In alchemizing failure into success, perhaps the critical skill is to be alert. “You stumble on things in science,” says chemistry professor Michael Hecht. The key is “having an open mind, and when it jumps right out at you, to not ignore it.” Hecht lately has pioneered what he calls “evolution reloaded”: the concocting of viable genes out of ordinary, off-the-shelf chemicals. A million synthetic genes now populate his workplace freezer (humans have only 20,000); he has used some to make cells multiply across a petri dish, creating living organisms that owe their lives to genes and proteins that hadn’t existed before — evolutionary spawn of neither Genesis nor Darwin. It seems that evolution doesn’t require millennia; as Hecht says, you could do it in your garage.

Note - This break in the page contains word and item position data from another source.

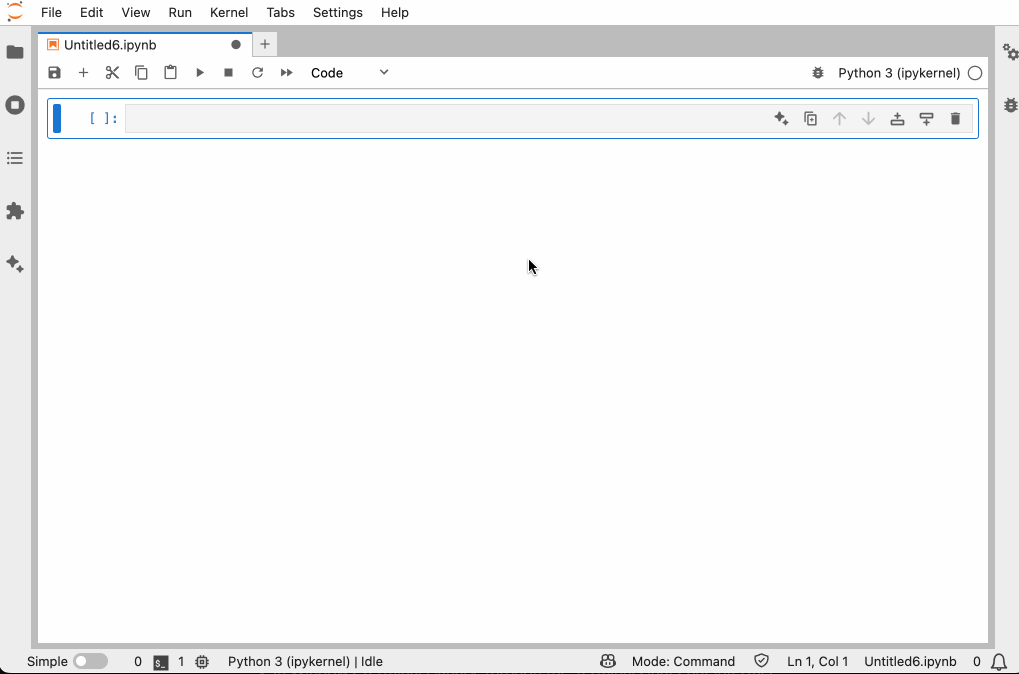Switch kernel via Python 3 (ipykernel) selector

(899, 72)
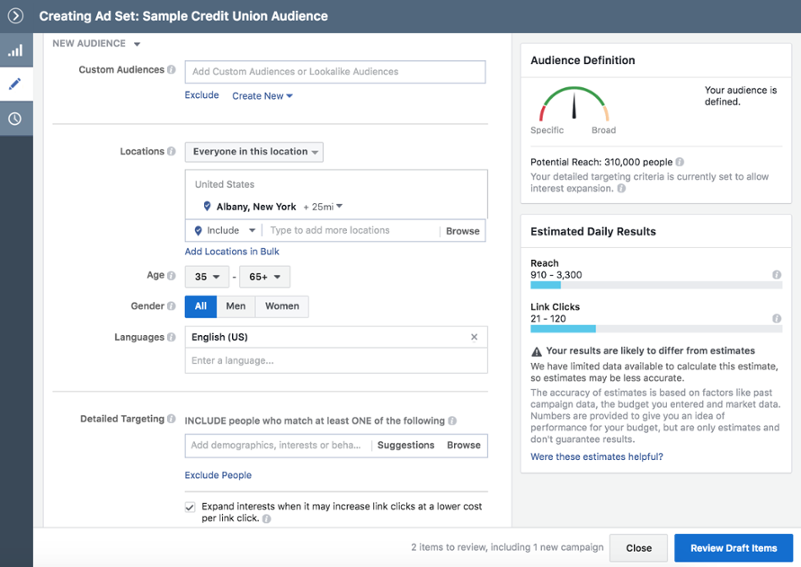
Task: Select the Women gender option
Action: [282, 306]
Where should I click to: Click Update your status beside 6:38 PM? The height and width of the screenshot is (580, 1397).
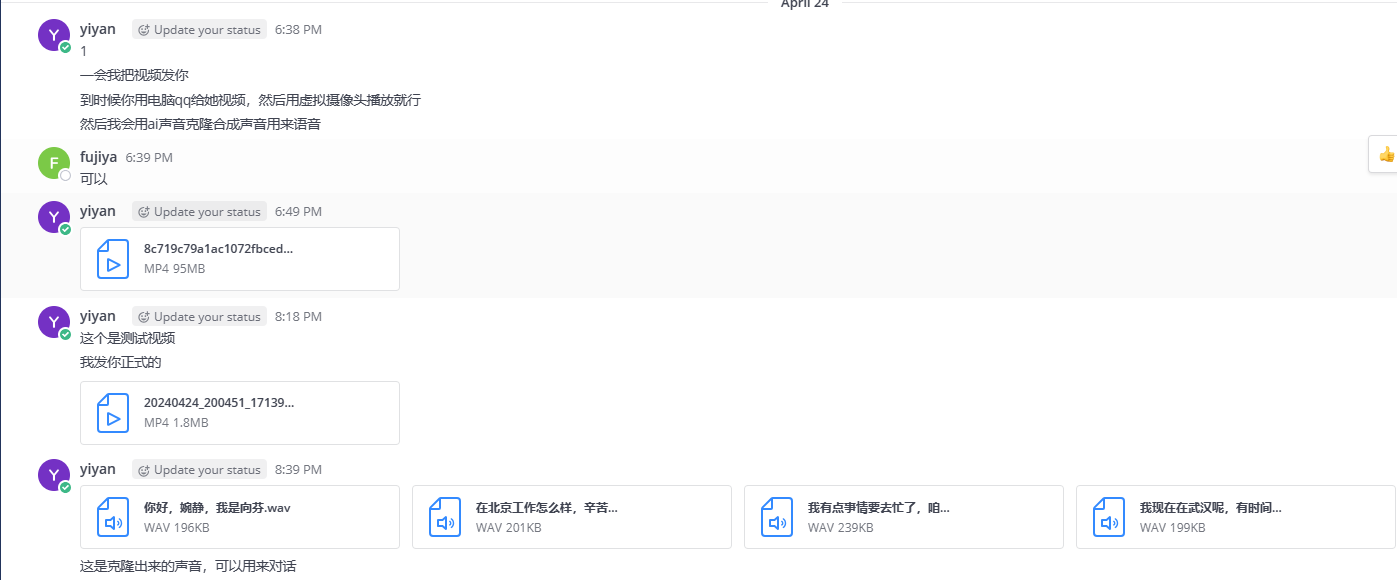coord(199,30)
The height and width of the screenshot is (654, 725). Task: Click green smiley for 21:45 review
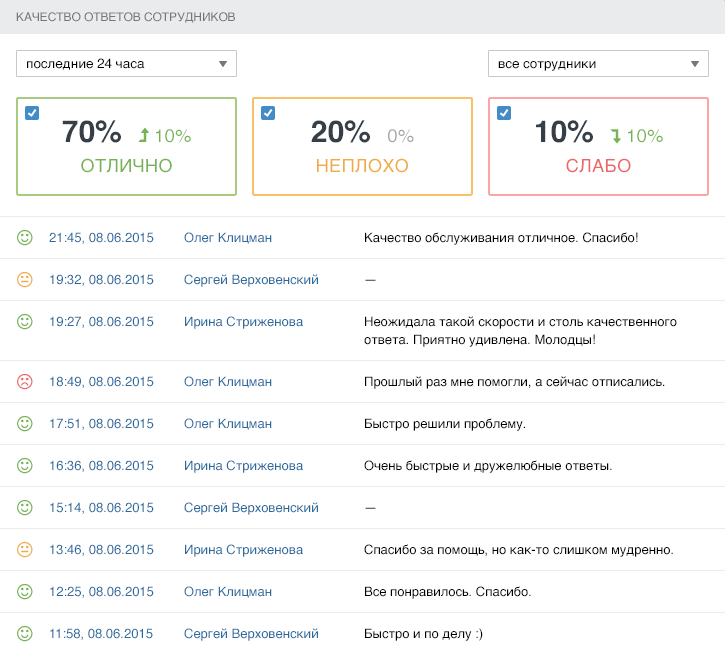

This extraordinary discovery emerged after many setbacks, including funding-agency rejections so demoralizing that he considered changing careers.
Alertness paid off handsomely for James Sturm ’79 at the Princeton Institute for the Science and Technology of Materials (PRISM). His area is microfluidics — making tiny plumbing the size of cells. After six months of hard work, he hit a snag: The fluid was supposed to move in a certain direction, “but one time by accident it got out of alignment with the array, and some weird things happened that we didn’t understand. It led to a totally new way to sort cells and small particles, by a factor of 100 times better than anybody had invented before. We saw something we didn’t expect. And it’s now used in blood-testing.”